Zeca voltou ao palco e, juntos, eles cantaram outras duas novas parcerias: Escancarado e Museu Íntimo. Ao ficar só, ele interpretou Não Vá Ainda, da parceira com Oyens gravada em 1994, no primeiro disco dela como Zélia Duncan (depois do único como Zélia Cristina), e Opus 2, canção conhecidíssima de Antônio Carlos & Jocafi que rendeu risadas por causa de um episódio narrado pelo artista: “Uma colunista do Maranhão fez uma entrevista célebre com a cantora baiana Maria Creuza, que era casada com um deles, e perguntou: ‘Como é ser casada com Antônio Carlos e Jocafi?’ E Maria Creuza respondeu: ‘Sou casada só com Antônio Carlos.’ Virou piada estadual.”

Zeca fez piada também sobre o nome do show, porque, na verdade (apesar de eu estar escrevendo sempre Zeca antes de Zélia), o nome de Zélia vem primeiro no anúncio: “Zélia Duncan e Zeca Baleiro“. Segundo o cantor, foi questão de gentileza: “Nesse caso, foi ladies first”. Mas, maroto, contou que, quando se juntou com Fagner, recebeu um e-mail do sobrinho, na época adolescente, dando-lhe um conselho:”Tio, sempre que se juntar em dupla com outro artista, coloque seu nome em segundo lugar porque tenho pesquisado que, quando morre algum, sempre morre o primeiro.
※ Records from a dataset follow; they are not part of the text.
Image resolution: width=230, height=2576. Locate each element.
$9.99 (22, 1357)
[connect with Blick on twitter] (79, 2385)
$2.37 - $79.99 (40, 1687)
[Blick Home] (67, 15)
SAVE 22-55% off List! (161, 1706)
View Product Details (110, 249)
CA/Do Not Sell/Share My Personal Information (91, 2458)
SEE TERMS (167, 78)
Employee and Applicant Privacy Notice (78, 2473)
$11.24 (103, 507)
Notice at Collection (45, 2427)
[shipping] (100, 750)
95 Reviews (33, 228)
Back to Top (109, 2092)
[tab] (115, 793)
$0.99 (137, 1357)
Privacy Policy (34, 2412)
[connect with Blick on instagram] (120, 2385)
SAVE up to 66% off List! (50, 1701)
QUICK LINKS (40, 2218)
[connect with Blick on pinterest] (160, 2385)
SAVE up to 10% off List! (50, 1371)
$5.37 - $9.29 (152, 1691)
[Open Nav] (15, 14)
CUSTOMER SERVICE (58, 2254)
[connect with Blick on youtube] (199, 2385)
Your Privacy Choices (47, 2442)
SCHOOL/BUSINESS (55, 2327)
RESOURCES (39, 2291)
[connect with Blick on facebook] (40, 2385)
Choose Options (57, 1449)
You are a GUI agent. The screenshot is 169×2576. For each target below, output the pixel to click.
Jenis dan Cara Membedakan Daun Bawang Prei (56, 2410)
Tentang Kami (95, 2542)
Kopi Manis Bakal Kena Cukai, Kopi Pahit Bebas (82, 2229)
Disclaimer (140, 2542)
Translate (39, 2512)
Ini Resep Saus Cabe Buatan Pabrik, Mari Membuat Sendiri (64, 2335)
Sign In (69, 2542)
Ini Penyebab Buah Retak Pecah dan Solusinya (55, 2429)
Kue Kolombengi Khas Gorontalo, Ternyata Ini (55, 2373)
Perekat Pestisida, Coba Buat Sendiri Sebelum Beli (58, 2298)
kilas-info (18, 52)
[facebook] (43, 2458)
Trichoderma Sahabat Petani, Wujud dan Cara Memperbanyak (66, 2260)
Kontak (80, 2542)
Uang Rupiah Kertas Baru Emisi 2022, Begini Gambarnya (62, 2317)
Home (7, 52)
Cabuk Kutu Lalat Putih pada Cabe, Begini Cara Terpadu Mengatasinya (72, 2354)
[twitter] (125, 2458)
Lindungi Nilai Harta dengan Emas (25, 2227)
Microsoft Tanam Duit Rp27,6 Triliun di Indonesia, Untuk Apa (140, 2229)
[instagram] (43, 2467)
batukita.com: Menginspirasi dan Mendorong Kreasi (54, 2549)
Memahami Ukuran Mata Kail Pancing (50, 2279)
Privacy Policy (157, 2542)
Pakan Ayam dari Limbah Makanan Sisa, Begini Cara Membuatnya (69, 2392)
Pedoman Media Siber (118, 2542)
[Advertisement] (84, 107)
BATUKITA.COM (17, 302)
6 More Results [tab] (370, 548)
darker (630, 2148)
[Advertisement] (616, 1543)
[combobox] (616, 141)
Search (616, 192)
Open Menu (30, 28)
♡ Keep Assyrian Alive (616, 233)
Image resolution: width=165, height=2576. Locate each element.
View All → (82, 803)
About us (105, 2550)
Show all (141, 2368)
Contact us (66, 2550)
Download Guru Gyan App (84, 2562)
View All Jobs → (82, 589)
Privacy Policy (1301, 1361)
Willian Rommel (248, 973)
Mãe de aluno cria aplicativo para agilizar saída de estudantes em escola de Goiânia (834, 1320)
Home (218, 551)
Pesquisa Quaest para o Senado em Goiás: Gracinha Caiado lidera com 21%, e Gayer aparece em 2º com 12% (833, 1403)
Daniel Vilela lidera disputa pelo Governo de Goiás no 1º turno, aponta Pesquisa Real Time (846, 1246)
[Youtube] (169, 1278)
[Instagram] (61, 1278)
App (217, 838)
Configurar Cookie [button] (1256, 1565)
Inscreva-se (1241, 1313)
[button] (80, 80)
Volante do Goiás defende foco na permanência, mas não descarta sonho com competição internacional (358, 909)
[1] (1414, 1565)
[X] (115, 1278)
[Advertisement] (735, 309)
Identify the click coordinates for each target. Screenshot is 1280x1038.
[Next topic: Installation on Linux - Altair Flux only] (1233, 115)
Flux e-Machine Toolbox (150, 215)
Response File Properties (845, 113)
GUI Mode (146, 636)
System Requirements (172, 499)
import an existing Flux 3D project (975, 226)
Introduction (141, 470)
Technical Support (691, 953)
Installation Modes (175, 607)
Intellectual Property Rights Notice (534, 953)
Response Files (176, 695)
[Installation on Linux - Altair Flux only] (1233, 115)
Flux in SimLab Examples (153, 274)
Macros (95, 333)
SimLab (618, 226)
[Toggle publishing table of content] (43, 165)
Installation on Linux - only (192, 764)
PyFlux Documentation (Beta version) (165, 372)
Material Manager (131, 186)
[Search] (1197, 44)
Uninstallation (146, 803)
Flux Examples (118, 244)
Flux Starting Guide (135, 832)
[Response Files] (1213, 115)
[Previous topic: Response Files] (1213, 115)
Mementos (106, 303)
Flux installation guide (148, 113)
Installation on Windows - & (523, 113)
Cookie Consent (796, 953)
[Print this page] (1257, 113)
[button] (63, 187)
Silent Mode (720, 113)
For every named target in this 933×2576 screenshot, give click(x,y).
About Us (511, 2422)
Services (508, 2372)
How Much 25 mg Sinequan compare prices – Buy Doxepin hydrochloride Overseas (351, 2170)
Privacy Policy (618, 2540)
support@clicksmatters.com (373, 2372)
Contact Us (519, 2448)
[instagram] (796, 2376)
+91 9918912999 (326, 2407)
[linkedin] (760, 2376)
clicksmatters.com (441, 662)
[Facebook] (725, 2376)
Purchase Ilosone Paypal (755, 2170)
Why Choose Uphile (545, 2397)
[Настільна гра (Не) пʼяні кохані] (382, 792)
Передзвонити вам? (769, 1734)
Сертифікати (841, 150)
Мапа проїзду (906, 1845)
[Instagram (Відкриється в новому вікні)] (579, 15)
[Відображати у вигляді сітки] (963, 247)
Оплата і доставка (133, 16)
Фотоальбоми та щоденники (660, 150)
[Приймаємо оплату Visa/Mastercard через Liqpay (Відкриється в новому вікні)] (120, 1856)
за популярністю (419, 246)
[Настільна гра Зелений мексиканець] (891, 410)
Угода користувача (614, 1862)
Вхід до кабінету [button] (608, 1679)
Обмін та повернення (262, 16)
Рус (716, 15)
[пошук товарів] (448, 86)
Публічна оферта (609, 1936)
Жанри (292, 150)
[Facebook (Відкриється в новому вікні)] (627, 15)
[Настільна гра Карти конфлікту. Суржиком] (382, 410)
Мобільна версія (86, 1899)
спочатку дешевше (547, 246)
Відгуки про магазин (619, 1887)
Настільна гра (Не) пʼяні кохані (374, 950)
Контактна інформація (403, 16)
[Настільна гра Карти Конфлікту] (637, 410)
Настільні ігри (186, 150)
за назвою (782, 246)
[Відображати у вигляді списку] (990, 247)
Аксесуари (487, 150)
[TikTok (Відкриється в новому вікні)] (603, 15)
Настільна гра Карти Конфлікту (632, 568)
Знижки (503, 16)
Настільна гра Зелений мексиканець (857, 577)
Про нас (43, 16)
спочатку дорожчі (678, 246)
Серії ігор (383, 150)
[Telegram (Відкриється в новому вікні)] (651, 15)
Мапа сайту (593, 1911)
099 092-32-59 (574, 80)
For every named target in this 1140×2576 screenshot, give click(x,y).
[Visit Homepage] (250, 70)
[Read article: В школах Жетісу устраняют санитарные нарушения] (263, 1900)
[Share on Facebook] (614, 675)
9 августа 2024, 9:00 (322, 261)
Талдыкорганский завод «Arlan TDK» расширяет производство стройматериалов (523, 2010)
Veja os exemplos: João Paulo & Daniel, Leandro & Leonardo e Claudinho & Buchecha.” Arrancando risadas, ele seguiu: “Claro que não é o caso aqui. Aposto que Zélia deve estar pesquisando no Google exemplos que desmintam minha tese”, escancarou antes de entoar a sua Babylon, do álbum Líricas (2000).

Provavelmente no Maranhão, Estado brasileiro onde o reggae tem o seu lugar, Nos Lençóis Desse Reggae (do disco de 1994) foi a primeira música de Zélia que Zeca ouviu. “Diferente do garoto de Curitiba, achei um timbre incomum e bonito. Fiquei muito seduzido.” Ao tocar a música, trocou “Marrakesh” por “Maranhão” em um dos trechos. Zélia entrou e terminou o número com ele, emendando com Money in my Pocket, de Dennis Brown , cantor de reggae jamaicano apelidado por Bob Marley de “Príncipedo Reggae” e falecido em 1999.

Coração Aprisionado, composição de Luli e Lucina gravada por Ney Matogrosso no LP Sujeito Estranho (1980), A Natureza das Coisas, de Accioly Neto (mas famosa com Elba Ramalho), Sentidos (Zélia e Oyens, 1994) com Zélia ao bandolim e Zeca fazendo a linha de baixo no violão (confirmando ser perfeito o casamento de graves com graves e também o de graves com agudos, que ambos mostraram saber fazer com as cordas, tanto as dos violões e afins quanto as vocais) e Bandeira (Zeca Baleiro no disco Por Onde Andará Stephen Fry?, 1997) encerraram o show. O bis arrematou: Catedral (do LP dela de 1994) e Telegrama (PetShopMundoCão, lançado por Zeca em 2002).